L’università costringe la maggioranza agli straordinari. Al senato il ministro Bondi vota per due e la vicepresidente Mauro fa tutto da sola. Approva e boccia emendamenti a raffica, poi Schifani annulla tutto. Gelmini ammette: legge da correggere, slitta l’ultimo sì. C’è un buco nella «matrice» berlusconiana. Anzi, una voragine. In quella che è considerata una roccaforte del governo come palazzo Madama, maggioranza, presidenza del senato e ministra Gelmini inanellano una serie di gaffe, prepotenze e strappi procedurali che solo con la negazione della realtà pura e semplice si può fare finta che niente sia accaduto. Realtà però che – complici la tv e soprattutto internet – non può più essere riavvolta a piacimento. La seduta di ieri passerà alla storia.
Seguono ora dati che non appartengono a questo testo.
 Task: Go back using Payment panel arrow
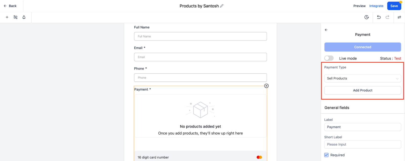coord(326,30)
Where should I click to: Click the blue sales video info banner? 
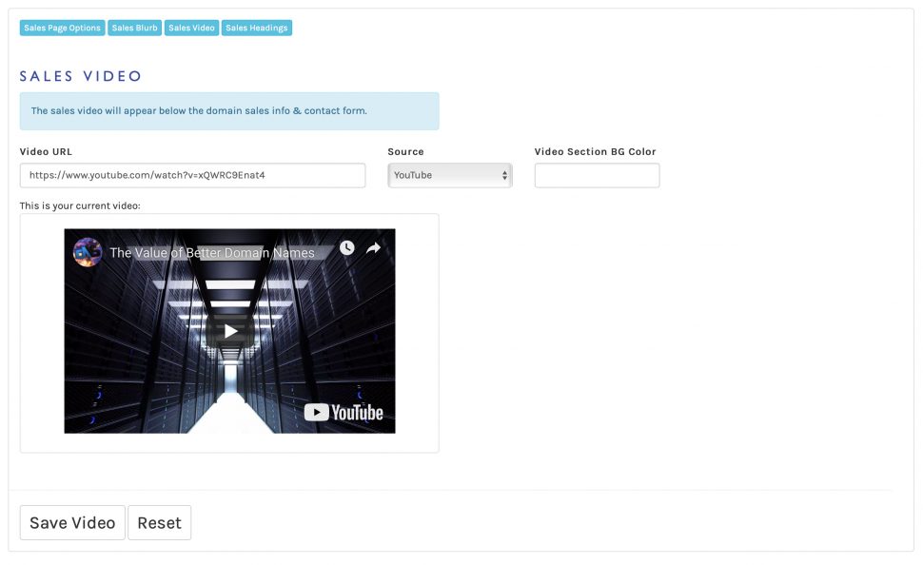229,111
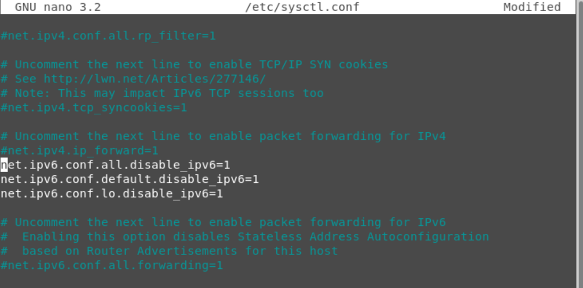Click the IPv6 TCP sessions note comment
This screenshot has height=288, width=583.
(162, 93)
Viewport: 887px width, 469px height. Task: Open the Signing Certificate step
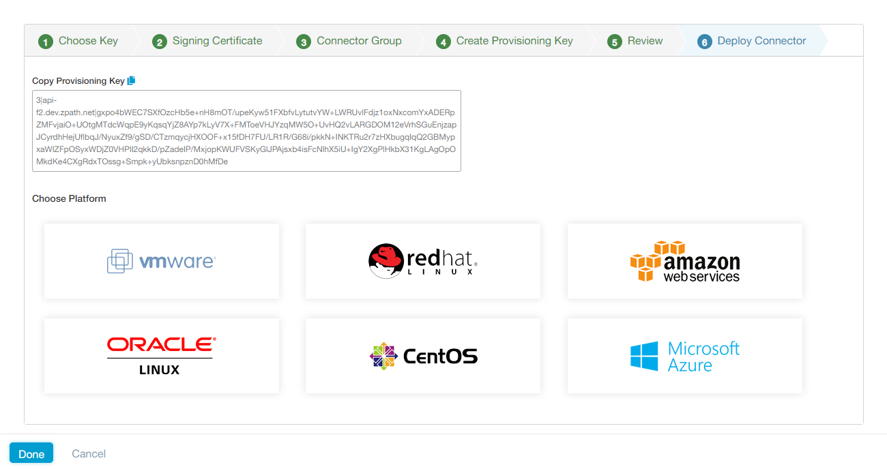click(x=207, y=41)
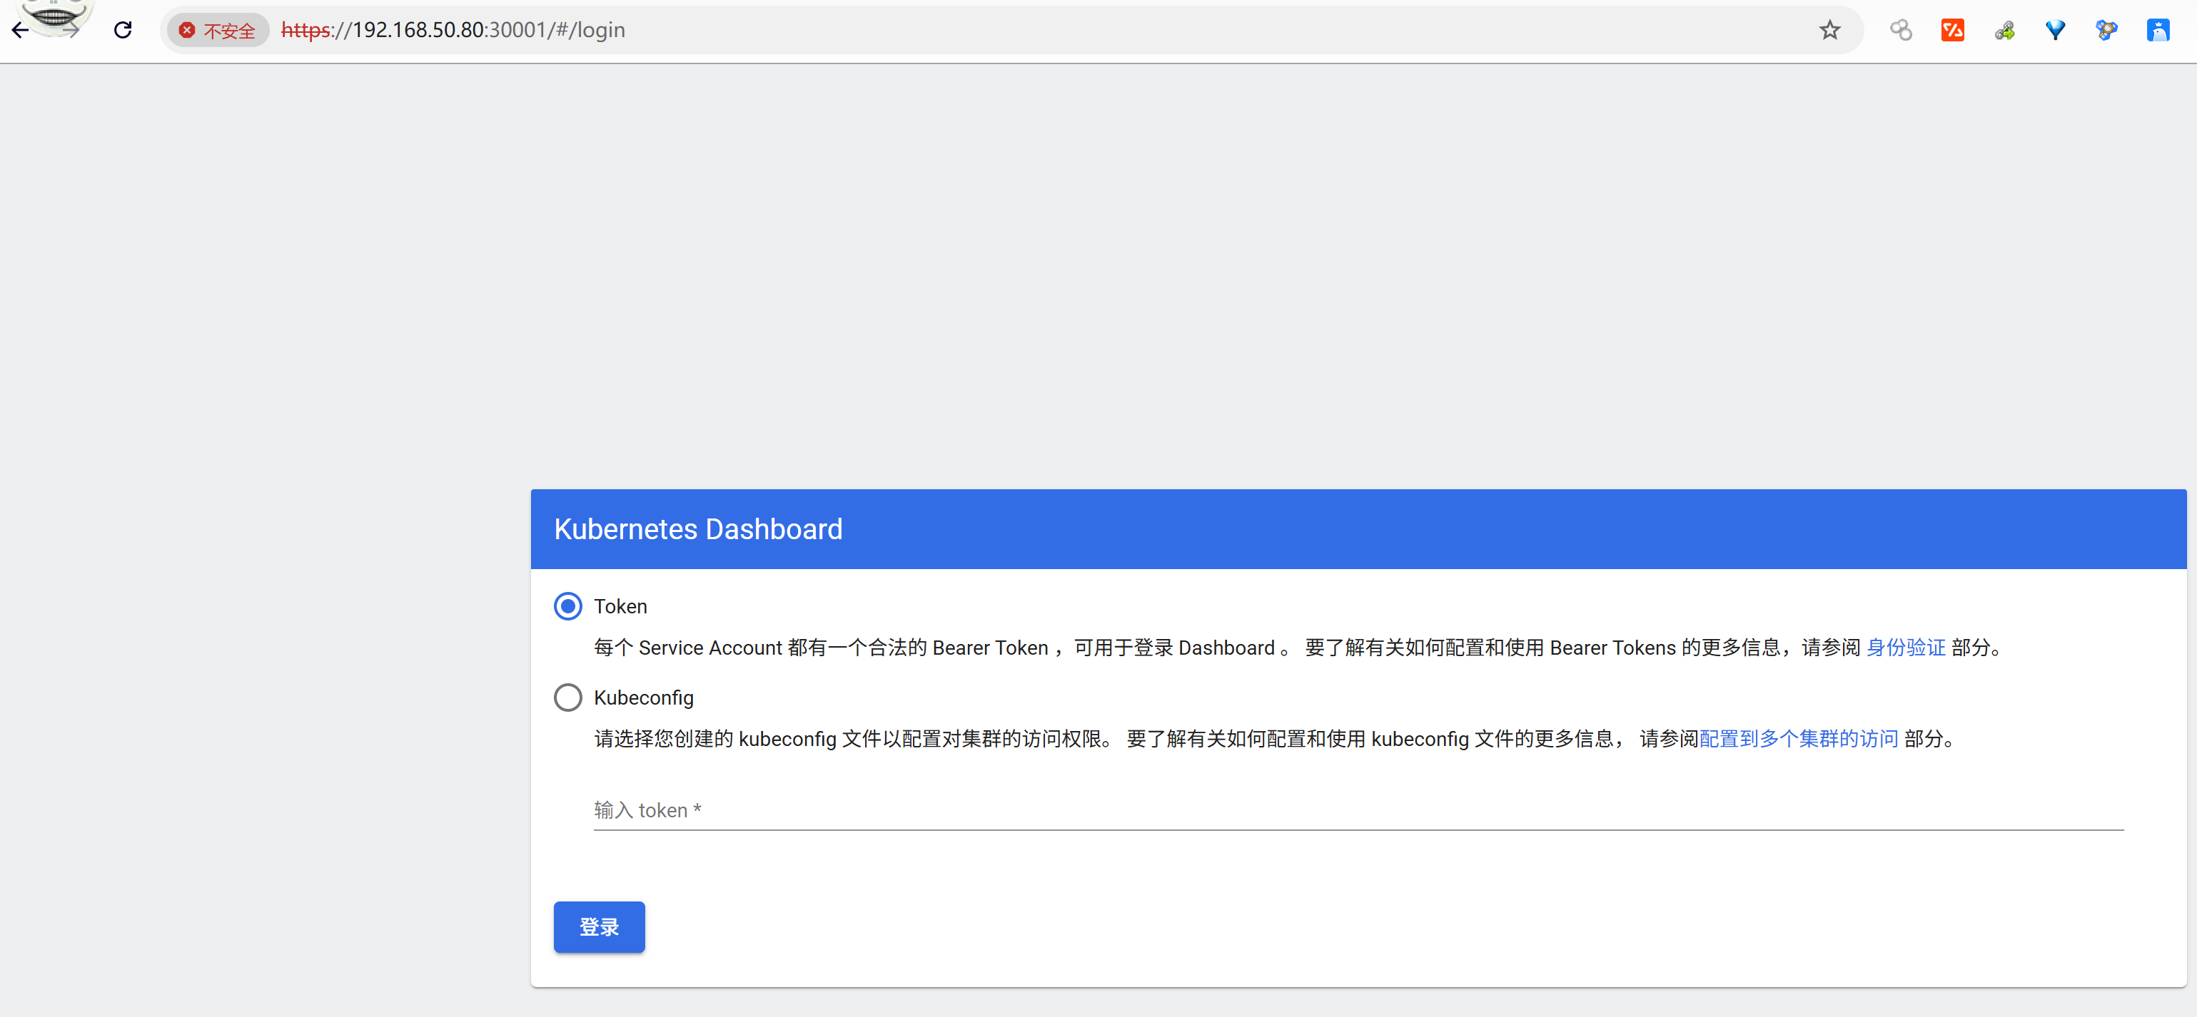Click the browser back arrow
Viewport: 2197px width, 1017px height.
click(x=20, y=31)
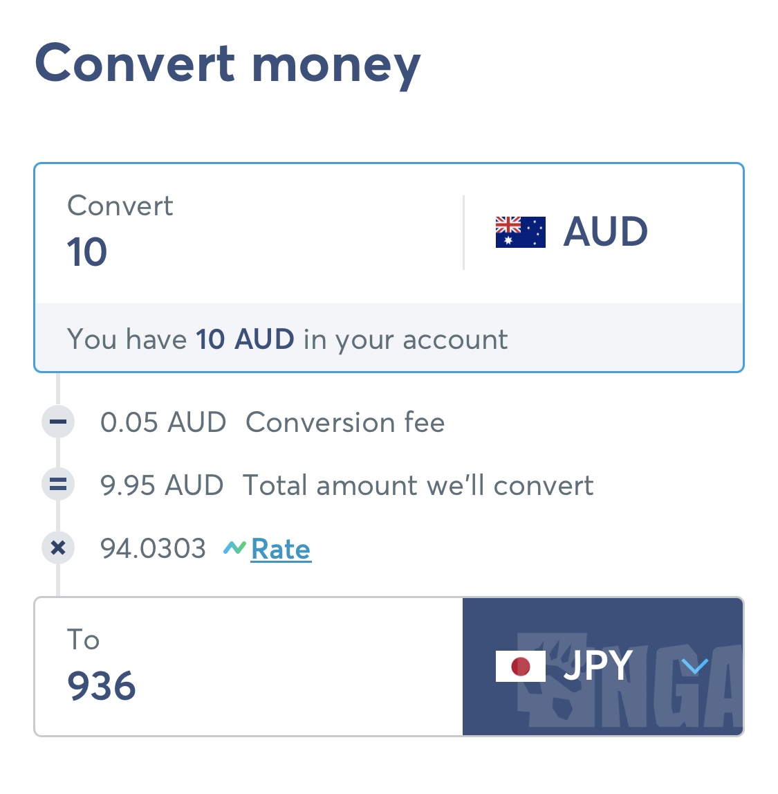Edit the Convert amount showing 10
Screen dimensions: 778x794
(86, 252)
Il governo fallisce nel suo intento. La riforma Gelmini delle università sarà approvata molto probabilmente soltanto oggi. Ma è un risultato che il centrodestra deve incassare a caro prezzo.
La giornata era iniziata con l’ostruzionismo, pacatissimo, di Pd e Idv sui primi articoli del ddl Gelmini. Procedure di routine, rallentamento dei tempi, tutto ben collaudato e noioso. Anche perché il regolamento del senato (do you remember l’era Prodi?) è ferreo e non concede troppi margini all’opposizione. L’intento tuttavia è chiaro: modificare anche solo una virgola del testo costringerebbe il ddl a tornare alla camera per la quarta lettura, consegnando agli studenti una vittoria di giornata o almeno una tregua.
Pdl e Lega fanno quadrato. Ma il Pd scova un’incongruenza nel ddl che rischia di diventare il classico granello nell’ingranaggio. C’è una norma sui «professori aggregati» (all’art. 6) che modifica la vecchia legge Moratti del 2005. I democratici fanno notare che lo status di questi professori ibridi viene modificato in due modi diversi e che all’articolo 29 del ddl Gelmini quella parte della legge Moratti viene addirittura abolita. Delle due l’una: o viene modificato dall’art. 11 (e allora decade l’art. 29) oppure viceversa. Si accende la bagarre. Il sottosegretario all’Istruzione Pizza ammette il problema e dice che il governo cambierà il punto contestato solo nel milleproroghe.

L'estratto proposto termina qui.